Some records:
↓↓↓
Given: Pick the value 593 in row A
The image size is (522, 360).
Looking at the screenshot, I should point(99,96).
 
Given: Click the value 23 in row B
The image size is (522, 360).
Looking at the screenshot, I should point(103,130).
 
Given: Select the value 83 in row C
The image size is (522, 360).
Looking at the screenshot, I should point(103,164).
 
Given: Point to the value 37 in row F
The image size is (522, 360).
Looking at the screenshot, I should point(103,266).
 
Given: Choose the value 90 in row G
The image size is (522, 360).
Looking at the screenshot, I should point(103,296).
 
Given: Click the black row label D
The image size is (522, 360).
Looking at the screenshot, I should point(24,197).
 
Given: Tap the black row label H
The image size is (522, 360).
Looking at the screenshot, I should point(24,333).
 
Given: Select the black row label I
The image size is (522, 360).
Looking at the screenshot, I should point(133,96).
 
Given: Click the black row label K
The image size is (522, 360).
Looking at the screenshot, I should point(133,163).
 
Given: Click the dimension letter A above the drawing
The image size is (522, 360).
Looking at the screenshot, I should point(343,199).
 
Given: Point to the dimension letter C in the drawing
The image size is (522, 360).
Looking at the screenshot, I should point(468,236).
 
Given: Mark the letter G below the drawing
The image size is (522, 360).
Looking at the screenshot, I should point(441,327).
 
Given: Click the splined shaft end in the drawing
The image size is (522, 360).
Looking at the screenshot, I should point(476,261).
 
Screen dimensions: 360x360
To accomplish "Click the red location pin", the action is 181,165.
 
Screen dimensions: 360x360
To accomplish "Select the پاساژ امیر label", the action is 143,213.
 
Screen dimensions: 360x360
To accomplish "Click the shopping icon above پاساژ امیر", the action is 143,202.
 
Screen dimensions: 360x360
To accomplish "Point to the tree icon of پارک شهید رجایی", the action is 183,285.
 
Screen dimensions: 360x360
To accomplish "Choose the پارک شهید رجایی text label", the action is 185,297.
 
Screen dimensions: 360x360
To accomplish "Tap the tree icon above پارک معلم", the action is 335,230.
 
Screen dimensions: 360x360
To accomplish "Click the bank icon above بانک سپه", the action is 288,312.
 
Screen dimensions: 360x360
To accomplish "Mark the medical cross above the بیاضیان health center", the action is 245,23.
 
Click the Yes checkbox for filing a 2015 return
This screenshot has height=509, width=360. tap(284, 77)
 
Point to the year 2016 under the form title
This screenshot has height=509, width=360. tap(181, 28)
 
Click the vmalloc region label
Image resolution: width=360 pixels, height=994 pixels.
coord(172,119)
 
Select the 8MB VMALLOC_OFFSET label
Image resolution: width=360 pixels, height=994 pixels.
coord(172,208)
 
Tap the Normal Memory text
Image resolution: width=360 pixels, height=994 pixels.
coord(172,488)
↑↑↑
### PROMPT
Starting at the beginning of the listing and ending at the line that contains "Looking at the screenshot, I should point(103,130).", copy those lines over, requests included, but shift every coordinate in the answers up by 57.

### RESPONSE TO THIS TASK
Given: Pick the value 593 in row A
The image size is (522, 360).
Looking at the screenshot, I should point(156,153).
 
Given: Click the value 23 in row B
The image size is (522, 360).
Looking at the screenshot, I should point(160,187).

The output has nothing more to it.